(Foto: Acrow/Depositphotos)
Manaus (AM) – O Irã tem apostado em uma estratégia de guerra assimétrica para enfrentar militarmente Estados Unidos e Israel, segundo análise do professor de relações internacionais Jonathan Lopes. Em vez de tentar igualar poderio bélico com os adversários, o país busca encarecer o conflito e prolongar o desgaste dos rivais
“O Irã sabe que não tem a mesma capacidade militar dos Estados Unidos e de Israel juntos.

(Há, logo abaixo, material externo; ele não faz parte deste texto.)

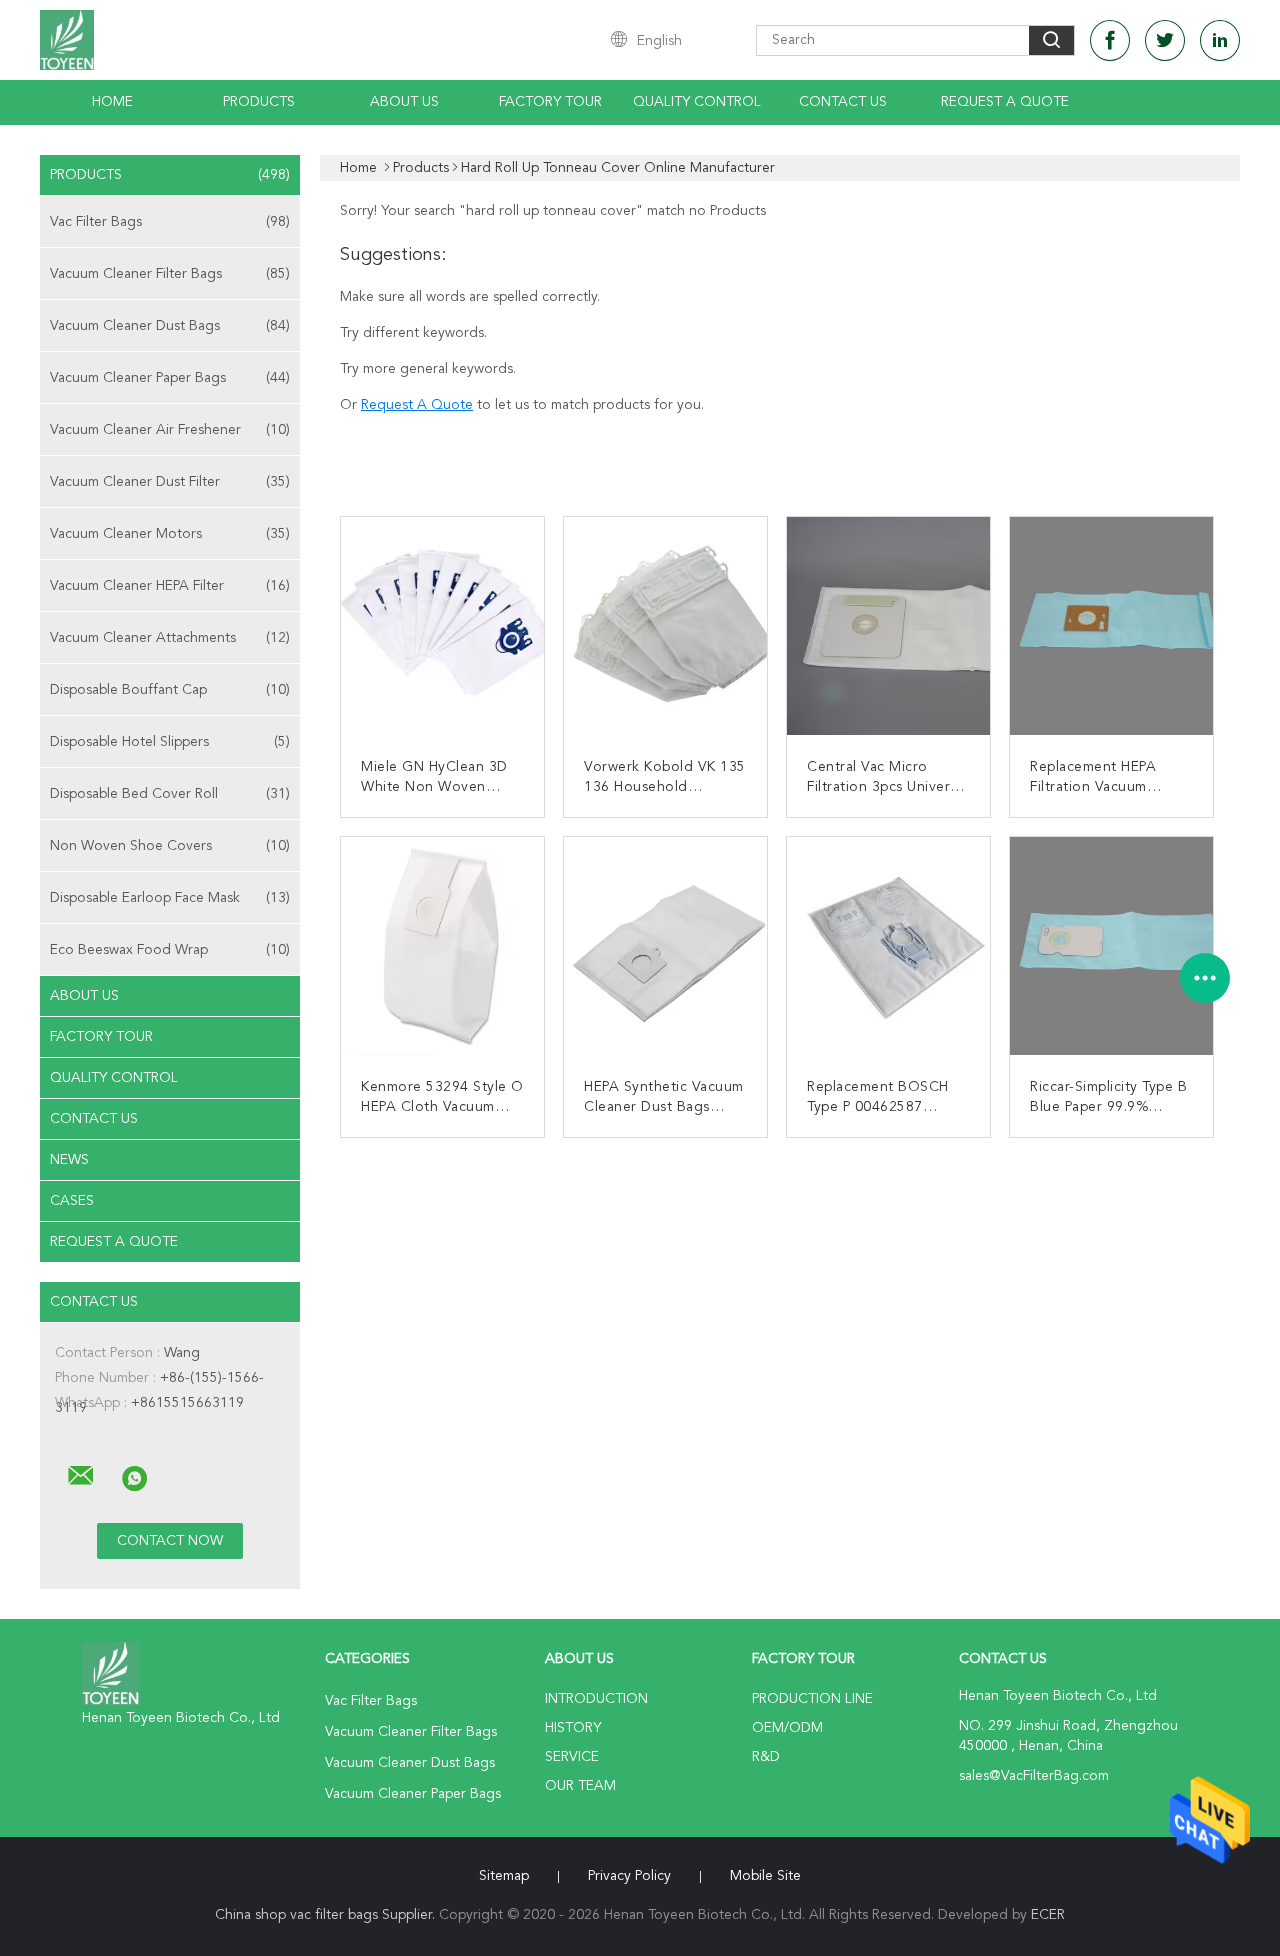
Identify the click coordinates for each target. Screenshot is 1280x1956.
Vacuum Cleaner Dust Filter (170, 482)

Então ele faz uma guerra mais barata, mas que gera um custo muito alto para o adversário”, afirmou.
Drones e mísseis mudaram o jogo
Na avaliação do especialista, o avanço tecnológico do Irã em drones, mísseis e equipamentos de menor custo alterou o equilíbrio do confronto.
“O Irã desenvolveu tecnologia própria de guerra aérea e naval, com drones e mísseis de produção mais acessível, o que permite sustentar a guerra por mais tempo”, explicou.
Esse tipo de estratégia é relevante porque força os adversários a responder com equipamentos e sistemas muito mais caros.
Objetivo é tornar a guerra insustentável
Jonathan afirma que a lógica iraniana não é vencer rapidamente no campo militar, mas sim aumentar o custo político, econômico e estratégico da ofensiva liderada por Estados Unidos e Israel.
“Se você derruba ou ameaça um equipamento militar bilionário com um míssil ou drone muito mais barato, você muda o cálculo da guerra”, disse.
Segundo ele, esse modelo já começa a produzir efeito ao pressionar os próprios aliados ocidentais e os países da região.
Conflito pode migrar para guerra naval
O professor também avalia que a guerra tende a avançar de uma fase predominantemente aérea para uma etapa com maior peso naval, sobretudo no entorno do Estreito de Ormuz.
“A tendência é que a guerra mantenha os bombardeios, mas ganhe cada vez mais um contorno naval”, afirmou.
Nesse cenário, o Irã também teria vantagem relativa por atuar em uma área que conhece bem e que possui enorme importância estratégica para o fluxo global de petróleo.
Resistência iraniana surpreende cenário internacional
Embora Jonathan reconheça que o Irã enfrenta um bloco militar mais poderoso, ele afirma que o país demonstrou uma capacidade de resistência acima do esperado.
“O Irã pode até perder militarmente em algum grau, mas mostrou que não vai facilitar. Ele tem resistência, profundidade territorial e capacidade de prolongar o conflito”, concluiu.